Host-side memory leak when moving an nn.Module
object to TPU devices (and sharding it) 路 Issue #3545 路 pytorch/xla (original) (raw)
馃悰 Bug
There seems to be a host-side memory leak when we move an nn.Module
object to a TPU device via module.to(device)
. Specifically, when constructing a module
on the host CPU side and then moving it to a TPU device, one would expect that all the parameters in module
should no longer occupy any host CPU memory after we call module = module.to(device)
and xm.mark_step()
, where device = xm.xla_device()
is a TPU.
However, this turned out not to be the case based on our analysis. After calling module = module.to(device)
and xm.mark_step()
, it is still taking a large proportion of the CPU memory, which indicates a potential host-side memory leak after the CPU to TPU transfer.

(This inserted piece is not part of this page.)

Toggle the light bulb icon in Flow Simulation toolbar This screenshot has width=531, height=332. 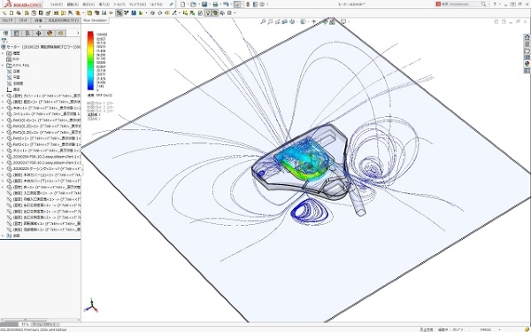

Such memory leak happens frequently in our real use cases when we try to build large models on the CPU side (e.g. to initialize their parameters) and then transfer them to TPU devices. It blocks the application of FSDP (#3431) to large models due to host-side OOM.
I suspect it is probably because the XRT server did not release the CPU tensors in time after transferring them to TPUs. Could it be that the XRT server trying to cache all the recently compiled graphs and unfortunately also happens to cache the data tensors in them?
To Reproduce
Below is a simplified example of our real use case that suffers from this host-side memory leak. It tries to construct 64 ViT blocks, move them to TPU, and take a shard of them.
If there isn't a memory leak, then the script below should take a constant CPU memory after constructing each block. However, we experience that its CPU memory consumption keeps growing after we build new module blocks, even though the previous blocks are already moved to TPU and we are explicitly calling gc.collect()
after each step.
In our real use cases, this memory leak eventually leads to host-side OOM since we also need memory to store e.g. cached data.
To reproduce it:
- Allocate a v3-8 TPU VM from
tpu-vm-pt-1.10
runtime and install20220419
version oftorch
,torchvision
, andtorch_xla
, while keeping20220408
version of libtpu (due to PyTorch XLA .data assignment fails when the new tensor is a different shape #3502 (comment), I haven't tried newer nightly builds yet). In addition, also install thetimm
package for vision transformers and thepsutil
package to show CPU memory usage as follows.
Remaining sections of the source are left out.